Funded through the National Cancer Institute (NCI), SPORE grants are key mechanism for the NCI to support collaborative, interdisciplinary translational cancer research with the specific aim of reducing cancer incidence and mortality and improving survival and quality of life for cancer patients.

There are currently 52 funded SPOREs at academic centers in 21 states.

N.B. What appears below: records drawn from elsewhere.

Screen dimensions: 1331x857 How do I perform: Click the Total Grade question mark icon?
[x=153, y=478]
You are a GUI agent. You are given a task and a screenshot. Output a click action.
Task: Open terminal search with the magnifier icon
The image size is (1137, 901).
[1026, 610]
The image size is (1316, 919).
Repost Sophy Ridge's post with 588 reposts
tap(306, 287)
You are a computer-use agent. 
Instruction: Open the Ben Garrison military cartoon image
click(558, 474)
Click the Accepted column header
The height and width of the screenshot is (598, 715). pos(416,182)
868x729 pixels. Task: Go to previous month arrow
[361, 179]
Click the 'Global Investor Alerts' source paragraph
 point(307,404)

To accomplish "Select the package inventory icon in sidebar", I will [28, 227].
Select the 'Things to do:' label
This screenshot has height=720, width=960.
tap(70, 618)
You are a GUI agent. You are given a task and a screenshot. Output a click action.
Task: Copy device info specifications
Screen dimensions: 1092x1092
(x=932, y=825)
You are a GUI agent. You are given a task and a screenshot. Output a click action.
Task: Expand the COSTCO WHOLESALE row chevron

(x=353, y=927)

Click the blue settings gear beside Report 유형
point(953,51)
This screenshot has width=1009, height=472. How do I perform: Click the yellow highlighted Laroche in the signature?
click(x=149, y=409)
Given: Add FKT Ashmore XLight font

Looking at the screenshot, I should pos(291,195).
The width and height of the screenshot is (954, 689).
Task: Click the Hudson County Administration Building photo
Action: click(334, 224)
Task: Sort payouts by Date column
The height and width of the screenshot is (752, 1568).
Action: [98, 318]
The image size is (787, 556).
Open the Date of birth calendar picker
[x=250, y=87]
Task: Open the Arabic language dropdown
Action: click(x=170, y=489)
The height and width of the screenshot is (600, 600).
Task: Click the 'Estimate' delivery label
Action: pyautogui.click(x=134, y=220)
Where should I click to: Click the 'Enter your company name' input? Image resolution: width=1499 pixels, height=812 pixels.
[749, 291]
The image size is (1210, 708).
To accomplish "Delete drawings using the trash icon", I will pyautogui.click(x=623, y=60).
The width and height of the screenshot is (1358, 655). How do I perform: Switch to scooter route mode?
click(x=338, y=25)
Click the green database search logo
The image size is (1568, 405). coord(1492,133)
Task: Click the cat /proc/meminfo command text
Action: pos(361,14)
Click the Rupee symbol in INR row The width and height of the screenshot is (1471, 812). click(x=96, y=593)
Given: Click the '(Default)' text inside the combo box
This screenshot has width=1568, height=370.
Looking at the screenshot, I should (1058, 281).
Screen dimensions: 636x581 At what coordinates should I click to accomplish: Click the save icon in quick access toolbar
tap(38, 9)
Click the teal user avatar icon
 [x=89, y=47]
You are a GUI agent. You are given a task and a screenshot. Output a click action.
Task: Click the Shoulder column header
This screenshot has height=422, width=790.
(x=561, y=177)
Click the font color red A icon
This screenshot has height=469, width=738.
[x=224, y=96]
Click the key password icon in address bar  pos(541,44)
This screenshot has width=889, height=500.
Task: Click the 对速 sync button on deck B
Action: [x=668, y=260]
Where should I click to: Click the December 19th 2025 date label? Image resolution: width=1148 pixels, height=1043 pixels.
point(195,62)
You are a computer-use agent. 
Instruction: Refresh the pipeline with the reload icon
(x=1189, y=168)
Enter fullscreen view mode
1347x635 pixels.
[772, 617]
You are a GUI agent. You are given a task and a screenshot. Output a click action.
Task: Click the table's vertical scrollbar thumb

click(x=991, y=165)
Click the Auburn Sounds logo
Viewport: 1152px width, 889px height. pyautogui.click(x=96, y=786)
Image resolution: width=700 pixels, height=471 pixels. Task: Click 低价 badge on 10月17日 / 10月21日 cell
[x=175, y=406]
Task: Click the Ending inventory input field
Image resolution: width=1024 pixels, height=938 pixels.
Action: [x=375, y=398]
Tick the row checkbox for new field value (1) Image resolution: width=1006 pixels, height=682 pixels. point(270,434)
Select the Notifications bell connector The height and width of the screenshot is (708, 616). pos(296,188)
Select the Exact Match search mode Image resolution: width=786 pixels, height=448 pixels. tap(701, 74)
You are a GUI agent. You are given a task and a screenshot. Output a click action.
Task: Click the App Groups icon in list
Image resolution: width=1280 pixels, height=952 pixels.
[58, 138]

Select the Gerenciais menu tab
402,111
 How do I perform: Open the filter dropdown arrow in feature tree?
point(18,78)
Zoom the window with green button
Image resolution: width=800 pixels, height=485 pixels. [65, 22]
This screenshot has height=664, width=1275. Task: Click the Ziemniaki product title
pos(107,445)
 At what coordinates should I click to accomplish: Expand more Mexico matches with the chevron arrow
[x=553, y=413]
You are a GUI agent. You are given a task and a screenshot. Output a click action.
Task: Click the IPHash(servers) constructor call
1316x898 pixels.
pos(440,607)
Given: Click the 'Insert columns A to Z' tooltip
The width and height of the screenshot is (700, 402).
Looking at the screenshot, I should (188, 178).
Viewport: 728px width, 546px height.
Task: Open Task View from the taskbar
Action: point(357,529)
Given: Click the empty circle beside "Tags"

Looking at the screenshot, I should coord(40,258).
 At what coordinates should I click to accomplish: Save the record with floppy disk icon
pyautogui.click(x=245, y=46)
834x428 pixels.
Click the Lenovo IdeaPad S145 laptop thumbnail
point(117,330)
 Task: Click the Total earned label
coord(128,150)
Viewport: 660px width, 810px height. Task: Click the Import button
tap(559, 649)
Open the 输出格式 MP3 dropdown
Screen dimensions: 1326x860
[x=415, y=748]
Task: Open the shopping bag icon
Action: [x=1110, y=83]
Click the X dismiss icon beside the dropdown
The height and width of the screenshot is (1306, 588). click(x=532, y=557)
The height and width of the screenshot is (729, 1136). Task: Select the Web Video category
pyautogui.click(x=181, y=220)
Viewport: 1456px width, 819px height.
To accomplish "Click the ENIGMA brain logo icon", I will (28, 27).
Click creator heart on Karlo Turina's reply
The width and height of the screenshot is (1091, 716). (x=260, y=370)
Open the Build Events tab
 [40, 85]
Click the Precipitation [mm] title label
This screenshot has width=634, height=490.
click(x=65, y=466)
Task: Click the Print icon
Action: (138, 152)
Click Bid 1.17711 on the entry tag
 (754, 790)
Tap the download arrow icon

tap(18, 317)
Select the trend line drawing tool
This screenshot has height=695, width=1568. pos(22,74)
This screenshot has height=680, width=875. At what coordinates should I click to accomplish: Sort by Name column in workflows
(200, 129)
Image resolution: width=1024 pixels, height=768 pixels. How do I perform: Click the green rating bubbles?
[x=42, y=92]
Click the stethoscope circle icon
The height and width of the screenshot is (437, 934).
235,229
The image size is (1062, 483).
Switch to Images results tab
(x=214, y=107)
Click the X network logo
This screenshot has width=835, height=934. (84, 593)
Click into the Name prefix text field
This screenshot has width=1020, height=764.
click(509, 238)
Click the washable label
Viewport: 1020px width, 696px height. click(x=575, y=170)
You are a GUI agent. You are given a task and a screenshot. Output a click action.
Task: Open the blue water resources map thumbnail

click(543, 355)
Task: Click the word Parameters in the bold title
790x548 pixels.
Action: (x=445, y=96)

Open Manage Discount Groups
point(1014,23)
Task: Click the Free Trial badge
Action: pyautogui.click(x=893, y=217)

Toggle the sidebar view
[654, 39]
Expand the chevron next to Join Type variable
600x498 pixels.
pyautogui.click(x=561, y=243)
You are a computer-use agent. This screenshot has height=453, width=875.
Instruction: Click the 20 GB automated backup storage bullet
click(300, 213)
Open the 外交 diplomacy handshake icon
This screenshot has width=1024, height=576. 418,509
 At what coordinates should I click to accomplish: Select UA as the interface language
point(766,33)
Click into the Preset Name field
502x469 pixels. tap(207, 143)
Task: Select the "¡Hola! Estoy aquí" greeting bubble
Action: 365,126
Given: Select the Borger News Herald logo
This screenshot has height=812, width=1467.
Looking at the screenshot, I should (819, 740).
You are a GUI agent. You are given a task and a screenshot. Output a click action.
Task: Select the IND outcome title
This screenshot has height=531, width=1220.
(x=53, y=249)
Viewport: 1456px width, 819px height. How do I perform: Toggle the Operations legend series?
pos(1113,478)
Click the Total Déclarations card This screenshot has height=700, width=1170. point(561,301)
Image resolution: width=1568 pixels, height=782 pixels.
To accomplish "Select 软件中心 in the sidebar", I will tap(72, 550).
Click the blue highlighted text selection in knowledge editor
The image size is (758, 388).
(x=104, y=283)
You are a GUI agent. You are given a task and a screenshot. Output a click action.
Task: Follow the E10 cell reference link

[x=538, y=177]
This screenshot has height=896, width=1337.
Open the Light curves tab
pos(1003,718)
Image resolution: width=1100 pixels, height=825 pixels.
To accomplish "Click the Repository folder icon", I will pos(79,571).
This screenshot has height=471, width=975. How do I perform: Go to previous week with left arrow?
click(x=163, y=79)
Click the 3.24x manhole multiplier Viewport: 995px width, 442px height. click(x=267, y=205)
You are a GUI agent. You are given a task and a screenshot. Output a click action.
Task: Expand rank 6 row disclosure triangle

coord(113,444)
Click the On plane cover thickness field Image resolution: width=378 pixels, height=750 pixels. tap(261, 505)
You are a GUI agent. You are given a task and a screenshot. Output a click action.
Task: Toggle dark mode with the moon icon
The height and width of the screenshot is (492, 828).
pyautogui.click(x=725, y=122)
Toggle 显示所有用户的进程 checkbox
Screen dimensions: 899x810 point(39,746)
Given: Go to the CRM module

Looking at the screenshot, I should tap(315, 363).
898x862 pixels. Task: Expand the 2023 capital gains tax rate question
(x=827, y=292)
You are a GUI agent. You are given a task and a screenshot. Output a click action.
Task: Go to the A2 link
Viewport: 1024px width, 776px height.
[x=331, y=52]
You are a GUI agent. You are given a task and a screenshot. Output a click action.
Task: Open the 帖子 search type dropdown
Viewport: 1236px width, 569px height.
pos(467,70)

Holden Comprehensive Cancer Center at the UI is also home to a SPORE grant for lymphoma, which is a collaborative project with Mayo Clinic.

The five-year, $10.67 million neuroendocrine SPORE grant will support four core functions (administration, biospecimens, clinical research, and biostatistics and bioinformatics) and research projects in:
• Theranostics in Neuroendocrine Tumors
• Molecular Mechanisms and Biomarkers of Neuroendocrine Tumors
• Genetic Studies of IIeal (small bowel) Neuroendocrine Tumors
• New Approaches to Improving the Effectiveness of Radionuclide Targeted Treatments in Neuroendocrine Tumors

O’Dorisio honored for mentorship

M. Sue O'Dorisio
M. Sue O’Dorisio

M. Sue O’Dorisio’s goal as a mentor is to help each person under her tutelage develop skills to attain a personal and career transition to new heights in science, medicine, and life.

It’s an approach that earned O’Dorisio, MD, PhD, professor of pediatrics-hematology/oncology, the 2015 University of Iowa Carver College of Medicine Distinguished Mentor Award.

“Anyone who worked with her, at all levels of training, was encouraged to evaluate where they were and find ways to improve themselves,” says Jeffrey Sall (’02 MD/PhD), a graduate of the Medical Scientist Training Program, which O’Dorisio has faithfully served since coming to the UI in 1999, and earlier at Ohio State University as its director.

Upon arriving at the UI, she set out to reactivate the pediatric hematology-oncology fellowship by obtaining a National Institutes of Health (NIH) training grant. Her record of continuous NIH funding since 1976 has enabled her to mentor a steady stream of research trainees, who leave her lab with a pay-it-forward mentality.

“As I begin training residents and postdocs in my own lab, I find myself modeling my teaching and interactions after her direct communication, engaged style, and openness to letting people try experiments and test ideas that were likely wrong,” says Sall, associate professor of anesthesia at the University of California, San Francisco. “Small failures and rejection are an important part of learning to succeed in science.”

Kelsey Olerich (’15 MD/PhD) best describes the effect O’Dorisio has had on so many.

“She has fostered a questioning drive and critical mindset in me. I consider Dr. O’Dorisio to be a lifelong mentor. She exemplifies that type of person that I hope to become,” says Olerich, an OB-GYN resident at Barnes-Jewish Hospital, St. Louis.

The mentorship award and corresponding lecture by a leading scientist are supported by UI alumni Nancy Granner and Daryl Granner (’62 MS, ’62 MD), professor emeritus of internal medicine and physiology, as well as founding director emeritus of the Fraternal Order of Eagles Diabetes Research Center at the UI.